The evidence that this approach lowers costs is already strong. Department of Energy analysis shows that virtual power plants can provide reliability at substantially lower cost than traditional alternatives and save up to $10 billion annually if scaled nationally. Massachusetts determined that optimized deployment of roughly 1,800 MW of distributed storage and solar would deliver $2.3 billion in ratepayer savings. Similar analyses show multi-billion-dollar savings potential in Ohio, and national modeling suggests up to $170 billion in cumulative savings from deploying storage and solar to shift up to 20% of peak demand.
The question, then, is not whether distributed capacity should scale — it may be the only solution that can meet this moment within the next 18 months. The question is whether states know how to structure programs that create cost discipline and genuinely protect customers.
Getting there requires a real market-building effort: launching quickly, learning fast, preserving flexibility and keeping ratepayers protected. The community solar industry has spent 15 years developing the expertise, financing structures and local relationships to deploy at scale. States should expand that industry's remit to include distributed battery storage — and hold everyone accountable for driving costs down.
Four principles should guide that effort.
First, require utilities to share data and identify where the grid needs help. If a state needs distribution-connected capacity, it should pinpoint where that capacity is needed and clear the path for developers to secure sites and deliver projects quickly.

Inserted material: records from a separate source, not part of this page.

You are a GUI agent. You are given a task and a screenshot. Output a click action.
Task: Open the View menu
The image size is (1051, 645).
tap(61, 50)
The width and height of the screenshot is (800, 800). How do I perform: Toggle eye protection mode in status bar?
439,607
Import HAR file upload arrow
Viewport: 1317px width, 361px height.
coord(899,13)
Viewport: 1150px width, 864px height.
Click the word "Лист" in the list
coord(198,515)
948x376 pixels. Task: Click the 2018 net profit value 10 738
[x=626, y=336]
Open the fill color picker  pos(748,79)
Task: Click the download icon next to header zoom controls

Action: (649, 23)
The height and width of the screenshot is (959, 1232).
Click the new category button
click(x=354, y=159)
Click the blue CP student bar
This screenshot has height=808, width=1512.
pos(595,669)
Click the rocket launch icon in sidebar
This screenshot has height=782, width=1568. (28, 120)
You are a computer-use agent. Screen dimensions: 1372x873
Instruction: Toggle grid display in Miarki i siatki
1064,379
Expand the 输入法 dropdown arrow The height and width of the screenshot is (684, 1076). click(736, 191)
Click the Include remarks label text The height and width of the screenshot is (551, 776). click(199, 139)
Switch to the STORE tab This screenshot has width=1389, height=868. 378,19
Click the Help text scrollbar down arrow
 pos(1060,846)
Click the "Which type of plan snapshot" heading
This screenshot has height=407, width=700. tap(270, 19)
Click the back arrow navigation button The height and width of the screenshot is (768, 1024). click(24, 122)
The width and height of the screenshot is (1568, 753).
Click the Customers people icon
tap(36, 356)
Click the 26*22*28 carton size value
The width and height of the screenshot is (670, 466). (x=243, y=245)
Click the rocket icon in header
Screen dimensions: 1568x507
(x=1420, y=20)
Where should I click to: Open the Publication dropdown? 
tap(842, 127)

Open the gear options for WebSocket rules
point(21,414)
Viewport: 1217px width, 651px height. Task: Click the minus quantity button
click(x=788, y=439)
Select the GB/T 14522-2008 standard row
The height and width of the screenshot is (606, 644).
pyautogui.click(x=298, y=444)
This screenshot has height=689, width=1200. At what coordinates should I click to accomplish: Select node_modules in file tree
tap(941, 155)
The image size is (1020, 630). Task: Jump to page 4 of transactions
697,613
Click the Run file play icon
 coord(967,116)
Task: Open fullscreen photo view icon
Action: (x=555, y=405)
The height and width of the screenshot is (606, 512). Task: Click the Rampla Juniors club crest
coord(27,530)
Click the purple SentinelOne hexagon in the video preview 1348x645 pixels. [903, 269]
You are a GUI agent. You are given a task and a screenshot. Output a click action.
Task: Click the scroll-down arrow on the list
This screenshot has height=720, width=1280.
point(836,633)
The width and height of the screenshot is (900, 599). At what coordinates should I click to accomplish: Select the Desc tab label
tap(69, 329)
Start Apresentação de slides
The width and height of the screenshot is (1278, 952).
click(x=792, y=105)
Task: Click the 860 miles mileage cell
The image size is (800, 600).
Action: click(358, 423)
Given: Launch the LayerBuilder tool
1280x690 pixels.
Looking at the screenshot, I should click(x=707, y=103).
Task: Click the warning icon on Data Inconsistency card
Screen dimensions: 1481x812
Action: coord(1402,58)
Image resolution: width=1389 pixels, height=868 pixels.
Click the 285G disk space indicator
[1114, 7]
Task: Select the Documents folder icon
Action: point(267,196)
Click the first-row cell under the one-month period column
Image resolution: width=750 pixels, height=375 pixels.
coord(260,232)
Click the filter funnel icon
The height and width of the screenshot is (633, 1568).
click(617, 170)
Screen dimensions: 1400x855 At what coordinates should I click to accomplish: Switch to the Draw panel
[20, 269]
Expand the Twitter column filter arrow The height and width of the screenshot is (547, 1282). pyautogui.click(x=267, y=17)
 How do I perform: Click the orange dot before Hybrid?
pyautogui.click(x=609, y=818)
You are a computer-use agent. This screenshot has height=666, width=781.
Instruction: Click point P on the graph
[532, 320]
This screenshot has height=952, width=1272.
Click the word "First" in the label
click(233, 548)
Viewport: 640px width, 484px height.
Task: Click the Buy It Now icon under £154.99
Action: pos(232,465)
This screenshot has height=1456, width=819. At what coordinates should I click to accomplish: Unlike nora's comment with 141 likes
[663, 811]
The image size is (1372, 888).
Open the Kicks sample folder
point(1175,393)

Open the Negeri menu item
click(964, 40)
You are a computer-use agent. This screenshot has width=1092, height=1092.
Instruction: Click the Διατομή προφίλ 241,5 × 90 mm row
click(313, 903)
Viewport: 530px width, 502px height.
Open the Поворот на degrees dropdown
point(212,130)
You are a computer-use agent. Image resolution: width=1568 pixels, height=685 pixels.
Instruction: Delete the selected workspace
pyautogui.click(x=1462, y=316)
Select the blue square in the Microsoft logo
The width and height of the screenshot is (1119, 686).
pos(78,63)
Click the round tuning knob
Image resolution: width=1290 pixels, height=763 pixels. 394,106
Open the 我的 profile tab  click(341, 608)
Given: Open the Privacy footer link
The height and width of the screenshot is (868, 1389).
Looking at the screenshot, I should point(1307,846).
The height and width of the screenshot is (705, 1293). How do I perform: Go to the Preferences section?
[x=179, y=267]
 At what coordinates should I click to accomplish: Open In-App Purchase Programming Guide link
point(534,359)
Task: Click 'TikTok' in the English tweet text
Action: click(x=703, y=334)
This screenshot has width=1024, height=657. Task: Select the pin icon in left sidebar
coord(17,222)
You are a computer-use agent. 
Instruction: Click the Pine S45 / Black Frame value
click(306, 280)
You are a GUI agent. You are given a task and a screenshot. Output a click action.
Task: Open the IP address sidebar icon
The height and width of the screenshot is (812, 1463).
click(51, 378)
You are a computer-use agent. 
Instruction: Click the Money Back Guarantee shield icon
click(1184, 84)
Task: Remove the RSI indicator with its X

Second, benchmark costs and risk across ownership models. The central question is not just what something costs, but who bears construction, performance and technology risk — and whether that allocation produces the best outcome for ratepayers.
Third, apply consistent interconnection and operational standards to all projects. If utilities can identify constrained circuits, they should also be able to streamline the interconnection process so projects move faster without compromising reliability.
Fourth, preserve strong commission oversight and transparency. State regulators need clear, ongoing visibility into cost, performance and the grid value actually delivered — not just promised.
None of this is an argument against long-term transmission buildout. That work is essential and must continue. But states cannot afford to wait for new transmission while the load crisis deepens. The best near-term answer is to deploy distributed storage into the grid we have already paid for — and to do it through competitive, transparent programs that give utilities a real role, give third-party developers a fair shot and deliver measurable value to customers.
States that get this right will scale faster, spend less and build a more durable energy market. The tools exist. The developers are ready. What is needed now is the policy will to move.